Sogar Vietnam, das selbst mit der Coronakrisezu kämpfen hat, zeigte sich solidarisch mit Europa und schickte in der vergangenen Woche Test-Kits. Nach Angaben von "Tuoi Tre/Tuoi Tre News", dem offiziellen Informationsportal der Regierung in Hanoi wurden 50 Einheiten in die Ukraine und weitere 100 Einheiten nach Finnland exportiert. Nach Italien sollen 4000 Einheiten mit jeweils 50 Tests geschickt werden, die zunächst für den internen Gebrauch in Vietnam selbst vorgesehen waren.

Europa und auch Deutschland haben den Sympathie-Wettbewerb vorerst verloren. So landeten am vergangenen Mittwoch und Donnerstag in Rom und Mailand fast unbemerkt zwei Frachtflugzeuge der italienischen Luftwaffe mit rund sieben Tonnen medizinischen Gerätes aus Deutschland, darunter die in Norditalien dringend benötigten Beatmungsgeräte.

"From Germany with love"?

Berichtet wurde darüber nicht. Und auch in den sozialen Medien postete niemand Fotos der Fracht mit dem Kommentar "From Germany with love". Nur der italienische Verteidigungsminister Lorenzo Guerini bedankte sich "bei den deutschen Freunden und Verbündeten für die Unterstützung in diesem Augenblick großer Not".

Deutschland hilft: Die italienische Luftwaffe brachte Corona-Patienten zur Behandlung nach Leipzig (24.03.)Bild: picture-alliance/dpa/P. Endig

In der italienischen Öffentlichkeit dominiert das Bild, von Deutschland in Stich gelassen worden zu sein. Erst am 12. März wurde der zu Zeiten nationaler Notlagen routinemäßig verhängte Exportstopp für medizinisches Material aufgehoben.
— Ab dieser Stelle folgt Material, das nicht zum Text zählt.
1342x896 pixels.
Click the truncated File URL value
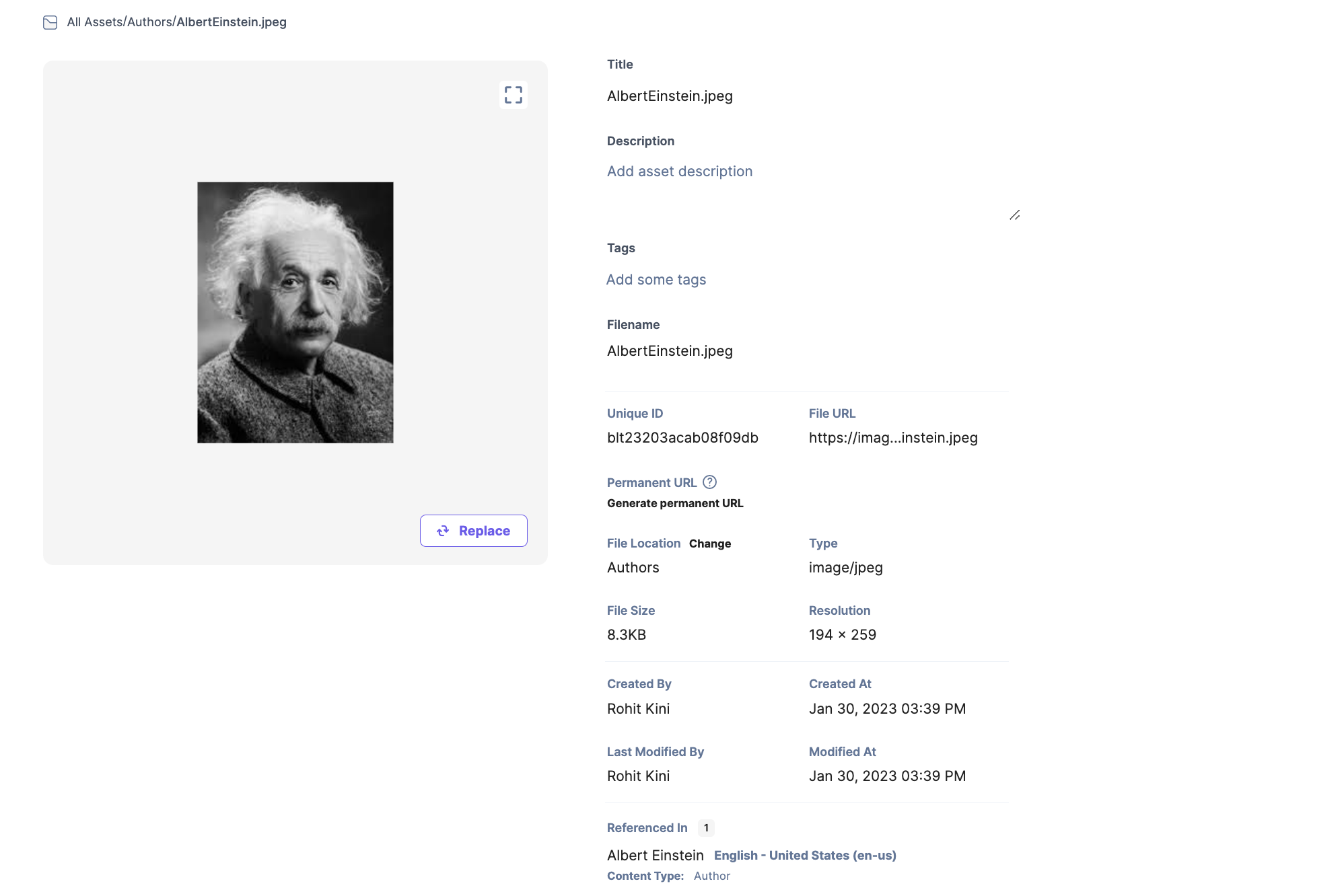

Er hatte dazu geführt, das von Italien bestellte Schutzmasken beschlagnahmt worden waren.

"Das ist in der Tat ein schlechtes Beispiel. Es zeigt, dass in einer Krise jedes Land zuerst an sich selbst denkt", sagt Sven Biscop im DW-Gespräch. Der Direktor des belgischen Thinktank "The Royal Institute for International Relations Egmont" ist sich allerdings sicher, dass sich dies bald ändern wird. "Alle Länder werden auf die Hilfe der EU angewiesen sei, um die Wirtschaftskrise zu bewältigen", so Biscop.

Derweil arbeitet Deutschland daran, seinen schlechten Ruf wieder aus der Welt zu schaffen. Nach der Ankündigung Sachsens, Corona-Patienten aus Italien aufzunehmen, boten nun auch Bayern und Nordrhein-Westfalen Hilfe an. Nach Nordrhein-Westfalen sollen zehn Patienten von der italienischen Luftwaffe ausgeflogen werden. "Das ist ein kleiner Tropfen", so Ministerpräsident Armin Laschet gegenüber der Presse. "Aber wir wollen signalisieren: Ihr seid nicht allein."